SEOUL — U.S. Forces Korea officials will educate all incoming troops on a marriage counseling policy because they found that few people knew about it.

“It just doesn’t really come up till they go to pursue [marriage to a non-American],” said USFK spokesman David Oten.

The International Marriages in Korea regulation, issued on March 2, requires servicemembers to notify their commander that they plan to marry, submit their spouse to a background check and medical exam and get premarital counseling from a military chaplain. The command can block the marriage if the servicemember cannot show financial ability to keep the spouse from becoming a “public charge,” if there are indications the spouse would be barred from the United States for “inability to meet physical, mental or character standards,” if either already is married or if the marriage is planned solely to obtain a visa.

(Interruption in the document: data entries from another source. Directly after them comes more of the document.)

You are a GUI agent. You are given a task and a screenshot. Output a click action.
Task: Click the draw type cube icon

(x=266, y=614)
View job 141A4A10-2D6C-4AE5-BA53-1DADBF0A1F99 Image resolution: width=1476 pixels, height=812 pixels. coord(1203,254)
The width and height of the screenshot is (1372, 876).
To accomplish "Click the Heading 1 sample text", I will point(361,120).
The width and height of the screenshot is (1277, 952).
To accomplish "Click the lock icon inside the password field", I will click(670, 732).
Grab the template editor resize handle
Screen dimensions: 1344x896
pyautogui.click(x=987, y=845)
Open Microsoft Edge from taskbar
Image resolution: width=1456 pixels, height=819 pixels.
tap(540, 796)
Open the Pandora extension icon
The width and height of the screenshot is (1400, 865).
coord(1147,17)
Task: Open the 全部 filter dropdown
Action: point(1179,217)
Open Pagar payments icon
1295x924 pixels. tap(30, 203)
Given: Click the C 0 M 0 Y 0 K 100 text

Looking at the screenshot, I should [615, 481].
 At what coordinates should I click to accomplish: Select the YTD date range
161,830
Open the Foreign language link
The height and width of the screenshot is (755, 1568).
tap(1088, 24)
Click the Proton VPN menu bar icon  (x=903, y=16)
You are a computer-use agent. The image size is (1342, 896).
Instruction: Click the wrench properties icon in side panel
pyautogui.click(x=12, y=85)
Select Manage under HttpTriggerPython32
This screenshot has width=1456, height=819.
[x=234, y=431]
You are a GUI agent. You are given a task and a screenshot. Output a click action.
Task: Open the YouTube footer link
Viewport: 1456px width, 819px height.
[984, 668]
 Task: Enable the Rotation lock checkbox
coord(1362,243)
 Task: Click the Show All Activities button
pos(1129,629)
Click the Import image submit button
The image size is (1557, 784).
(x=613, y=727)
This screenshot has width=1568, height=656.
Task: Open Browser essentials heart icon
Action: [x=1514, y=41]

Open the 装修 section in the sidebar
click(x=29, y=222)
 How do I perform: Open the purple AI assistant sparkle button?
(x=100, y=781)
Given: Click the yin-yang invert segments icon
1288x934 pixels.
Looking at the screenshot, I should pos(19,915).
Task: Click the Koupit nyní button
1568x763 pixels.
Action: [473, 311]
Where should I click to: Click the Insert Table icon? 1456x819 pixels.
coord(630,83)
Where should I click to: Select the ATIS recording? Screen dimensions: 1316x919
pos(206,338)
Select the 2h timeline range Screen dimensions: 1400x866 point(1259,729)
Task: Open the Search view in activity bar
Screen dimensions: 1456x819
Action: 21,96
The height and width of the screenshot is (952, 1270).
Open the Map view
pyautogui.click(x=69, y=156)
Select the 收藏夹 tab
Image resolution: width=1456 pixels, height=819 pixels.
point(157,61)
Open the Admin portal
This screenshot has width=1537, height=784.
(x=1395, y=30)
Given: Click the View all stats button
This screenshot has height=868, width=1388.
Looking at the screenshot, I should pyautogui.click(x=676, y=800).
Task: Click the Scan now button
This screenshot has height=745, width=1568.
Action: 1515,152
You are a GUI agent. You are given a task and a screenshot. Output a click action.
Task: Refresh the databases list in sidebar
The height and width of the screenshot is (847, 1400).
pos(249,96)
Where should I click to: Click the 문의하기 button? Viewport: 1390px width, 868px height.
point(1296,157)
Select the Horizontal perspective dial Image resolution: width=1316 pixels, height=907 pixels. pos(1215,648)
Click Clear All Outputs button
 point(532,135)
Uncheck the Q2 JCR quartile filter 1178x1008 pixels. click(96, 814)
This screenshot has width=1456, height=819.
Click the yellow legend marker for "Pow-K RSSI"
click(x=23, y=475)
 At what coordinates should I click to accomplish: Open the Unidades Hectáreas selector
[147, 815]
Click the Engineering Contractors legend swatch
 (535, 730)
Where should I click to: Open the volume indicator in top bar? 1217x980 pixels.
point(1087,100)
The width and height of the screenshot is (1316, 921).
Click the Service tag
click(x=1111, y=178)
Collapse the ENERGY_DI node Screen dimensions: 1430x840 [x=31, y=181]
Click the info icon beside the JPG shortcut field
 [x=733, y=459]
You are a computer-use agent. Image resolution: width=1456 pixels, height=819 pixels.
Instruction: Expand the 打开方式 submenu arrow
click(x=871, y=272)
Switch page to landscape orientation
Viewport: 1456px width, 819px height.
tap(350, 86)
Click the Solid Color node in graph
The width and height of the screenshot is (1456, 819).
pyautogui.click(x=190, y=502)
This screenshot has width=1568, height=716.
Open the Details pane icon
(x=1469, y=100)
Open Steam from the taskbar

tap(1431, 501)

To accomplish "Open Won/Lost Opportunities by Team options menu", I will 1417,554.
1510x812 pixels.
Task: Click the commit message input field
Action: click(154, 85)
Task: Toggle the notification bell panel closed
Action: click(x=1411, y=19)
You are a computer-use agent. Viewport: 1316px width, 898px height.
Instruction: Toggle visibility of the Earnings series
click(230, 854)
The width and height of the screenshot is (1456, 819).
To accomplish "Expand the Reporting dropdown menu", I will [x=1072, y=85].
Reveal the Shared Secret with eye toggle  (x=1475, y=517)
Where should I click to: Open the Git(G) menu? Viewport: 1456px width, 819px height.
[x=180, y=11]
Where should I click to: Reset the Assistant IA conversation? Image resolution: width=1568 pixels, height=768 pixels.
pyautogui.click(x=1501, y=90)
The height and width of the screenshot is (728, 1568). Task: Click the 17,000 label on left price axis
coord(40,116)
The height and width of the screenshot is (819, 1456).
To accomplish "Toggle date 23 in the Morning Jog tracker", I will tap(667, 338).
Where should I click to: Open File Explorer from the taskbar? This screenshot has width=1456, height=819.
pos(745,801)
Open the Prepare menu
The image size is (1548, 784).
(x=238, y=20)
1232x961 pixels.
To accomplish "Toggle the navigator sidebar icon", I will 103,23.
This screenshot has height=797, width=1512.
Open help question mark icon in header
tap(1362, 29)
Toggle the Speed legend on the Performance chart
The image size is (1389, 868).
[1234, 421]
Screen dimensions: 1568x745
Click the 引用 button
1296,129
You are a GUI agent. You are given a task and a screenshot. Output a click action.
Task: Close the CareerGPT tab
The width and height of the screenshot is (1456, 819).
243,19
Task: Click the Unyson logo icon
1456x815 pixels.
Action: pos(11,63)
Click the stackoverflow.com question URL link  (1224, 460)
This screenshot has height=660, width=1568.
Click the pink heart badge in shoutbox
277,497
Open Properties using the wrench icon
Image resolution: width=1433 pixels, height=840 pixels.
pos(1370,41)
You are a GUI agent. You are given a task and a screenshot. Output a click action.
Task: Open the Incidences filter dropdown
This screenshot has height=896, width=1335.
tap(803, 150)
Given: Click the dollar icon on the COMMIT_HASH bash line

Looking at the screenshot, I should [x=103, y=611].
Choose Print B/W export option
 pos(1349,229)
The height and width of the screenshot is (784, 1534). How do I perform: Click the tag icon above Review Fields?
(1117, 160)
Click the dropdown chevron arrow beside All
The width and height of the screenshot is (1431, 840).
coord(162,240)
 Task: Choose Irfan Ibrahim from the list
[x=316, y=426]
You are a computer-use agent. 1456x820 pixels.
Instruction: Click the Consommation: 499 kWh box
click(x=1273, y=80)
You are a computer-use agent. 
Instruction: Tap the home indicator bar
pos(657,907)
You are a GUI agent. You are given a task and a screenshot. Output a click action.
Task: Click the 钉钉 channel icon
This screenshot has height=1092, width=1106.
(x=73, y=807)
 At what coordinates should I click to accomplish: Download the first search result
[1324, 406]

In a message to troops posted Friday on USFK’s Web site, commander Gen. B.B. Bell said many servicemembers don’t know the regulation even exists, but it addresses a “serious policy and regulatory gap across the Command.”

The 12-step regulation is meant to decrease the number of servicemembers who marry and then have to move out of South Korea before their spouse gets a visa, officials said. That process takes months, if not longer, said Lt. Col. Jim Jones, 8th U.S. Army deputy command chaplain.

“If you don’t start six months out, don’t plan to leave together,” he said Friday.

The regulation will be rewritten over the next 60 days, with changes designed to make application of the policy more uniform across the peninsula and across services, said Lt. Col. Alan Bernard, deputy assistant chief of staff of the joint personnel office.

Peter Mann, chief of manpower, personnel policy and programs for the joint personnel office, said the policy benefits servicemembers and their prospective spouses, who may not have discussed finances, cultural differences and other issues until they go through the counseling process.

Mann said he has received e-mails from servicemembers thanking him for the policy since it went into effect.

“It slows [the marriage process] down, but it makes it a more conscious decision than just from pure emotion,” Mann said.